Okkyung Lee and Florian Hecker (aka Hecker) both find freedom in limitation, channeling the infinite possibility inherent in cello and code, respectively. Their methods sometimes verge on hermetic; some of their weaker work sounds more like a demonstration of every sound that can be squeezed from their instrument than a robust composition. On Statistique Synthétique / Teum (the Silvery Slit)—a split album co-released by computer-music heavyweights INA GRM and Editions Mego—both artists attempt to transcend the limits of their approaches by synthesizing their habitual palette with fresh sounds and techniques.

Hecker’s “Statistique Synthétique” leans toward the acoustic: His piece is composed from resynthesized field recordings collected from Croatia, Massachusetts, and other locations. This earthly foundation grounds the music’s strongest moments, where his elemental swarm of electronics mimics cricket chirps, a gushing river, and the warped strum of a zither. Though the work is unmistakably digital, Hecker’s use of field recordings grants it a natural narrative: Sounds flow from one location to the next, and the composition becomes a tapestry of landscapes, a churning, synthetic road trip.

The field recordings give “Statistique Synthétique” a coherent compositional thrust, but Hecker’s use of resynthesis essentially obliterates his source material, reducing the piece to an airtight slab of computerized noise marked by tired tropes—rising sine-tone glissandi, comical burps and gurgles, and dull, clunking thuds and thwacks—that sound well-worn rather than alien. In the final seconds, a raw field recording creeps in: We hear chatter, a car horn, a jackhammer. It’s a moment of much-needed vitality, but the music immediately cuts to black, and the world beyond the computer simply vanishes.

On Lee’s “Teum (the Silvery Slit),” a heavy-handed stereo effect—likely stemming from her use of INA GRM’s Acousmonium—smears her cello across the soundstage, casting a mysterious pseudo-digital spell over the cascading torrent. Though the sound of her instrument is instantly recognizable, in the composition’s strongest moments it becomes denatured, stripped of its natural qualities and reduced to sonic putty. Here, stretches of desert—creaks and scrapes of wood, ratcheting percussive blasts—give way to teeming waves of suspended screeches and plucks; her astoundingly flexible playing in turn recalls the icy chiming of Horațiu Rădulescu’s “Clepsydra” and the shadowy, tectonic crawl of Iancu Dumitrescu’s “Medium III.”

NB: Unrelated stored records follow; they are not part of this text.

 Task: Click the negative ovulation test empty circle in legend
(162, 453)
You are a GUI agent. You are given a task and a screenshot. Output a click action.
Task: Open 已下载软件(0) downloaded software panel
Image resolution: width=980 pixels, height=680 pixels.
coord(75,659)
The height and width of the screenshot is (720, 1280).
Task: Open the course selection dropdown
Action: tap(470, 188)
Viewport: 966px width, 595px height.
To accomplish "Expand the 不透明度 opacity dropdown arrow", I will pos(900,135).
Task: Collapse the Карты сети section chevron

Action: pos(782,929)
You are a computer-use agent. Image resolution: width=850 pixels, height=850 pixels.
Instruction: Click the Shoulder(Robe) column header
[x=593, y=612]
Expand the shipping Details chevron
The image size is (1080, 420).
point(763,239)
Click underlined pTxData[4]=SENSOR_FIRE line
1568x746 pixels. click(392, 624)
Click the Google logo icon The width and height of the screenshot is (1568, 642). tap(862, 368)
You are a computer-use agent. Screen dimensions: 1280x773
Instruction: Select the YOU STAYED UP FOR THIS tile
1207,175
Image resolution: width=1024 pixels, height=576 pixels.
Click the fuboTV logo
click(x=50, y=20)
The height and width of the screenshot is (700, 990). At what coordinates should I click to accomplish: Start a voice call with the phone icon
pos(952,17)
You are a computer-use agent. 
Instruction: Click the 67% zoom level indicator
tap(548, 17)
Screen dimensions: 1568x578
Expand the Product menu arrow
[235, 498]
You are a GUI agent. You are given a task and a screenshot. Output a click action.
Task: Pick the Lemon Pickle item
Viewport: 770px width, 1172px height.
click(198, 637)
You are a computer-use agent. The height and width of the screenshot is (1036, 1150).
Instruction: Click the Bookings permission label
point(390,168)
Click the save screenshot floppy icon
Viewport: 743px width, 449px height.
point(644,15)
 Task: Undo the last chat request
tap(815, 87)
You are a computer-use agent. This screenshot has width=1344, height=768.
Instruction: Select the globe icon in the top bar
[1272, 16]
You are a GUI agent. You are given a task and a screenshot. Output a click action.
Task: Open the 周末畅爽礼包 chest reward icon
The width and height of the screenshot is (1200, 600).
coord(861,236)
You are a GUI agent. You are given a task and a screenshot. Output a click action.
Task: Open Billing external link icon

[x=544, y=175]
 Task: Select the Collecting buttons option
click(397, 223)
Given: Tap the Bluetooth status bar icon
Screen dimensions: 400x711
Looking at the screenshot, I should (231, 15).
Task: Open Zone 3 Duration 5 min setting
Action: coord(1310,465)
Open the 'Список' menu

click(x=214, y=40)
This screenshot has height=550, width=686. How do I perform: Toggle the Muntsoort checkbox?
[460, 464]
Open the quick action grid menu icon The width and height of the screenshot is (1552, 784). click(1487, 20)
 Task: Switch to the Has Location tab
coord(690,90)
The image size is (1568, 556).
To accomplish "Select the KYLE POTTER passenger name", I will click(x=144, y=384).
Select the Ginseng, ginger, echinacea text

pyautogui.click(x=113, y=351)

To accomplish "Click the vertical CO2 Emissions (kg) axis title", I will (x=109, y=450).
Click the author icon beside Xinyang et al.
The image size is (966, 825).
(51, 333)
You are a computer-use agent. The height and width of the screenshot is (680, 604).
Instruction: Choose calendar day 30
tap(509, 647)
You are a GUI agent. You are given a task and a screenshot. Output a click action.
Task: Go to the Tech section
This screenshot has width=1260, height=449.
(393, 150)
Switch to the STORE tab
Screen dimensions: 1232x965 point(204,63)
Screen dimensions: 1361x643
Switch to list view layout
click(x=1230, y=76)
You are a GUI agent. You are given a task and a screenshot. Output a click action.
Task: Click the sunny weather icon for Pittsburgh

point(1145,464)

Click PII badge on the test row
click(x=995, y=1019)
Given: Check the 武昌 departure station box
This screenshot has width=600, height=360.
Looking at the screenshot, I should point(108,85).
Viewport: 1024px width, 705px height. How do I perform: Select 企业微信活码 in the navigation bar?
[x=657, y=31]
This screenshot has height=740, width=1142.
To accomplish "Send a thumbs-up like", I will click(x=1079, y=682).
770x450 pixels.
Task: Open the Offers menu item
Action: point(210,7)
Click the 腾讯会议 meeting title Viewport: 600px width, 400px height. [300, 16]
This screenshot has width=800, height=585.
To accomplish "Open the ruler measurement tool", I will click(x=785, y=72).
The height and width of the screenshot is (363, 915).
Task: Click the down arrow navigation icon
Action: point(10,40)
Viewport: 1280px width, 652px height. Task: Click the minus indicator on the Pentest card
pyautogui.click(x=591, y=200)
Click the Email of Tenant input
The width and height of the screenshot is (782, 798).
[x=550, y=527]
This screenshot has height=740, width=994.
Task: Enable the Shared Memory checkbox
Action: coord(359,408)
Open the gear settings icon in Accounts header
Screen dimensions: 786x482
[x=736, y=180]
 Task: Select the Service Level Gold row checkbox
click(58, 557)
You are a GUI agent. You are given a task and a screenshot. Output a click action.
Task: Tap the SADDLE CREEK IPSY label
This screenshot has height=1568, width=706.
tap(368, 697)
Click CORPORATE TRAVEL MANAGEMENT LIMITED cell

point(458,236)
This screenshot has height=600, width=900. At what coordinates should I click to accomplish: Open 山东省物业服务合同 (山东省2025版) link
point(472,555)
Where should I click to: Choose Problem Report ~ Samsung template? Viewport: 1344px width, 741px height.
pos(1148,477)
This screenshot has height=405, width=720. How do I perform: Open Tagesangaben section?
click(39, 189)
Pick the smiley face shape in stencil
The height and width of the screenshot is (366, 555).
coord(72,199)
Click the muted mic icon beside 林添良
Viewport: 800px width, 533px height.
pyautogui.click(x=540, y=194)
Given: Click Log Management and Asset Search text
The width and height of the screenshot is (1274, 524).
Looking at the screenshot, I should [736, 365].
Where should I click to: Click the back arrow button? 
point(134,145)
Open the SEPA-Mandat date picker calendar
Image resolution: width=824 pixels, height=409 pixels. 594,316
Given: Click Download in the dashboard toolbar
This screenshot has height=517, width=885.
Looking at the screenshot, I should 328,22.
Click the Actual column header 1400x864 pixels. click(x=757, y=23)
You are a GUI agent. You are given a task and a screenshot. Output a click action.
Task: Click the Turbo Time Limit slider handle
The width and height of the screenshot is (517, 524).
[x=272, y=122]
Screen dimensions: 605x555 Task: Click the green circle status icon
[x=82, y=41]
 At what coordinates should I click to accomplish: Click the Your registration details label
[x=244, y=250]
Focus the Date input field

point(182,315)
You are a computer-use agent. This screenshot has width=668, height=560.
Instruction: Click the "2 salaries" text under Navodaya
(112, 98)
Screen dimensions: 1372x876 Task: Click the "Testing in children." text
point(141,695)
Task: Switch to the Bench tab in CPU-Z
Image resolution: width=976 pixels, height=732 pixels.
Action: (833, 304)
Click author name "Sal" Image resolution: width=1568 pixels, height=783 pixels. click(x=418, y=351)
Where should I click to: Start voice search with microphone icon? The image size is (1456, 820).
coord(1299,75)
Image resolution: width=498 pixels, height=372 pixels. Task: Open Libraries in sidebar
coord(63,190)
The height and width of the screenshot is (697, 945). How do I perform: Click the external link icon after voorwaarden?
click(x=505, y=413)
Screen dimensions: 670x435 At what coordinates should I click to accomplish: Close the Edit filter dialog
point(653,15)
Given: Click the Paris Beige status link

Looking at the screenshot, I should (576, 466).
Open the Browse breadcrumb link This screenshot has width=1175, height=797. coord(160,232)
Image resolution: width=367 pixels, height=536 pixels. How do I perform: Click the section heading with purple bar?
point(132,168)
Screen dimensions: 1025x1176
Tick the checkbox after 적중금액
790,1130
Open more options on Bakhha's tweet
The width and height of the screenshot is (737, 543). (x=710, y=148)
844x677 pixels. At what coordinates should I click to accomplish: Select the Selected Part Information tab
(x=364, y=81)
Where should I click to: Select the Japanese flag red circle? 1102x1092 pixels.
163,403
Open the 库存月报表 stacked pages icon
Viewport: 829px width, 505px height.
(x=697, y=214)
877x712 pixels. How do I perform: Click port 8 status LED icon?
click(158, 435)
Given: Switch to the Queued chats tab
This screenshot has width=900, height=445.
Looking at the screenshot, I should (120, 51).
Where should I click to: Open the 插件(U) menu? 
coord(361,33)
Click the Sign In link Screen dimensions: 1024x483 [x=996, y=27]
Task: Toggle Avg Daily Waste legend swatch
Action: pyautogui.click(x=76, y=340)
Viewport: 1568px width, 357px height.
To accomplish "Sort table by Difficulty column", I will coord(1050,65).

But Lee begins to run out of ideas in the second half. The music’s taut internal logic disintegrates as a steady droning note emerges, and Lee begins cycling through her bristling armory of extended techniques, breaking the pseudo-digital spell and regrounding her sound in the familiar realm of solo free improvisation. Here, Lee’s use of the Acousmonium becomes a novelty rather than a necessity. She summons multiple cellos, multiple Lees, but the sense of scale is lost; at its weakest, it sounds less like a truly unified composition than a simple copy-and-paste job.

Lee and Hecker have established themselves as pioneers in their respective fields through a relentless commitment to experimentation, but the singular nature of their music is double-edged. As they exhaustively mine the depths of their instruments, they risk succumbing to tunnel vision. This is why their strongest work involves active collaboration that allows them to recontextualize their approaches and overcome their inherent limitations. Though they are discrete compositions, “Statistique Synthétique” and “Teum (the Silvery Slit)” sound like complementary parts of a whole, each embodying what the other is missing: They lean enticingly toward one another in sonics and construction, and in their strongest moments seem poised to produce a genuine rupture. They never quite make it there.